SAN ANGELO, TX -- Lisa Marley distinctly remembers her first day working in human resources: Aug. 16, 1977, the day Elvis Presley died. At 5:01 p.m. Oct. 15, after 41 years in the industry, the City of San Angelo’s human resources director will have figuratively left the building.

Marley, the City’s director of human resources and risk management for the past decade, is retiring two years earlier than she had planned to care for her elderly and recently widowed father in Oklahoma.

“My wish has always been to make sure that every employee has the chance to experience the goodness that public service has to offer,” Marley said.

Assistant City Manager Michael Dane agreed.

“Lisa is the public servant’s servant leader,” he said. “She has always approached her calling not just with incredible competence, but with passion, integrity and fidelity. It’s no understatement to say that many of our 900 employees, including me, will miss her and her wisdom.”

Marley joined the City as a human resources technician in 2007 after retiring from the City of Dunedin, Florida, as the assistant director of human resources/risk management. Then just 51, she retired to avoid having a colleague laid off in the aftermath of a devastating hurricane.

Still wanting to remain active, she searched for a municipal government that used the same personnel software she helped launch in Dunedin. She flew to San Angelo at her own expense and won the job after City management learned that while in Florida she had led a classification and compensation study, which San Angelo desperately needed.
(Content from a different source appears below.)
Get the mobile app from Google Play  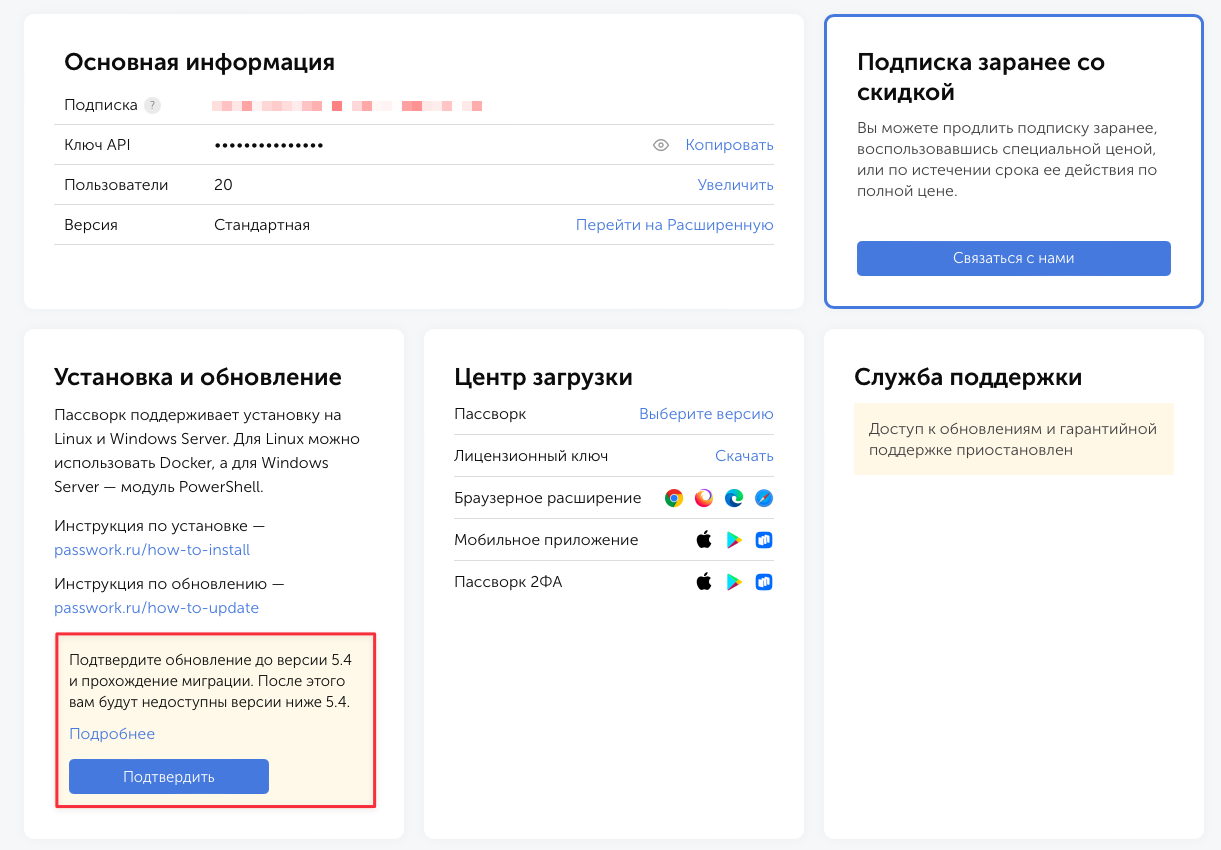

Noting that juggling should be a requisite skill for HR officers, she has enjoyed the variety of issues – from employment law to wage scales to health insurance costs – that go far beyond the fallacy that HR deals mainly in setting rules and meting out discipline. Marley counts among her successes the completed compensation and classification study, a massive rewrite of the 1996 employee manual, the launch of a cutting-edge workplace wellness program, and meet-and-confer negotiations with police officers.
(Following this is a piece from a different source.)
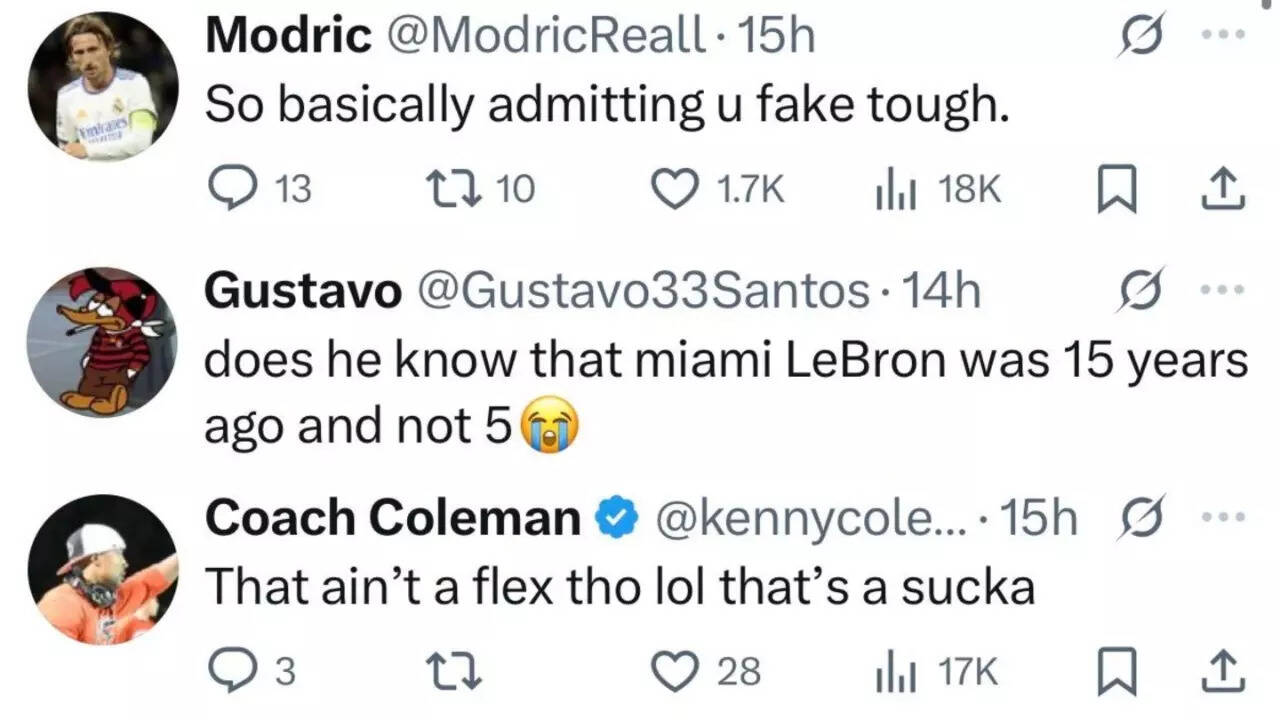Open the share icon on Modric's tweet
“I enjoyed the challenge of those back-and-forth talks as we all worked toward a common goal,” she said of meet and confer. “And at the end, we all signed a contract we could feel good about.”

On her final day, Marley will preside as the City’s civil service director over her final Civil Service Commission meeting, just a few hours before she clocks out for the last time.

“We’re here to help our co-workers,” Marley said. “More and more, they grew comfortable with just dropping by. I’m proud of that. It reflects a saying I keep on my bookshelf: People will forget what you said, people will forget what you did, but people will never forget how you made them feel.

“I will always remember San Angelo with fondness.”